Et le bruit lointain arriva encore une fois ; mais si effacé qu’il troubla à peine le profond silence de la nuit. Kaëb tressaillit.

— Oh ! maître, dit-il en sanglotant et en montrant la route ; là-bas, là-bas !

Roger, étonné de cette obstination, ne put s’empêcher de lui dire :

— Mais nous y courions tous les deux.

— Mais il faut que j’arrive seul, dit l’esclave, seul à l’endroit d’où part ce bruit. Retardez d’une heure votre course, d’une demi-heure seulement, et cet instant vous aura valu une longue vie de dévouement.

— Mais pourquoi ? demanda Roger en qui la curiosité faisait place à la colère.

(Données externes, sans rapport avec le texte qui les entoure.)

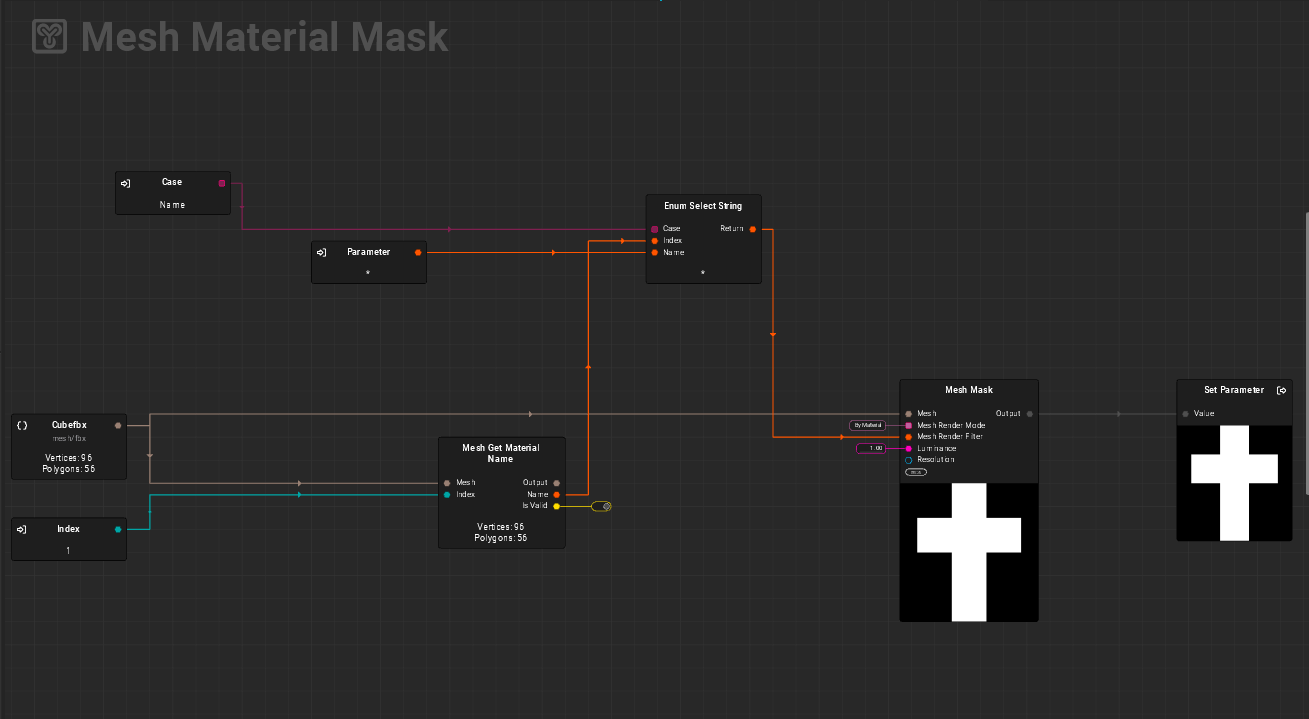This screenshot has width=1309, height=719.
Task: Click the Name output pin on Mesh Get Material Name
Action: 556,495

— Parce que, répondit Kaëb… Et comme il allait continuer, une nouvelle ondée de vent souleva les cheveux de Roger ; mais muette et sans rien apporter avec elle, ni bruit pour Roger, ni espérance, ni joie pour Kaëb ; il baissa tristement la tête, et tournant son cheval du côté de Carcassonne, il dit à voix basse :

— Ah ! ma vie s’en va, ma vie s’est en allée.

Roger le regardait s’éloigner, lorsque Kaëb se redressa soudain, et revint près de son maître ; puis, avec une inexprimable prière dans le regard, dans la voix, dans le geste, il lui dit en lui tendant sa main droite :

— Maître, casse-moi encore ce bras et laisse-moi partir.

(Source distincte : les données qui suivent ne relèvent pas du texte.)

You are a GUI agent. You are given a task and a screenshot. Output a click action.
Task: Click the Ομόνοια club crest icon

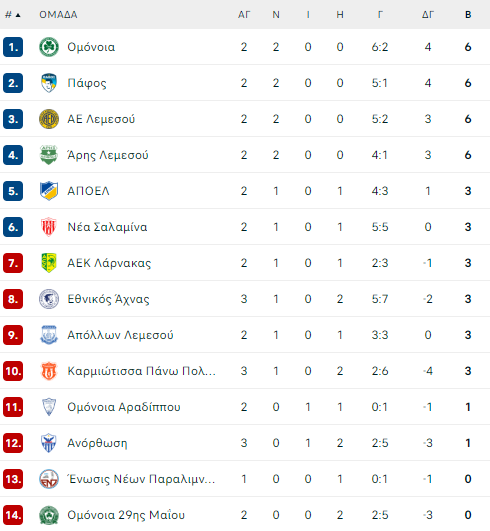tap(49, 47)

— Kaëb, lui dit son maître, vaincu par cette singulière et sombre résolution, pars donc ; tu vas à un amour ou à une vengeance ; car on ne marche pas si obstinément à une trahison. Mais je te veux rendre le temps que je t’ai ravi. Prends cette écharpe de lin, enveloppe ton bras et monte mon bel Algibeck qui te portera comme le vent.

— Roger, lui répondit Kaëb avec un regard de joie, garde ton cheval et ton écharpe, tu m’as donné tout ce que je voulais de toi, et pour ce que tu m’as donné, je t’appartiens désormais, car c’est moi qui me donne à toi maintenant. Regarde donc ce que tu as acheté pour un mot ; car tu ne connaissais ni Kaëb ni son coursier.

Aussitôt, de sa main droite, il descendit jusqu’à son poignet le bracelet d’or qui entourait son bras gauche, et, le serrant violemment dans ses dents, il l’aplatit et le rendit assez étroit pour maintenir la fracture, puis, s’inclinant sur le garrot de son cheval, il le fit partir avec une rapidité dont nulle expression ne peut donner l’idée.

Algibeck surpris de ce départ s’élança à son tour, et tandis que Roger s’occupait à le calmer et à le retenir, Kaëb disparut, et bientôt après le bruit de son galop ardent diminua rapidement, et s’éteignit tout à fait dans le silence de la nuit.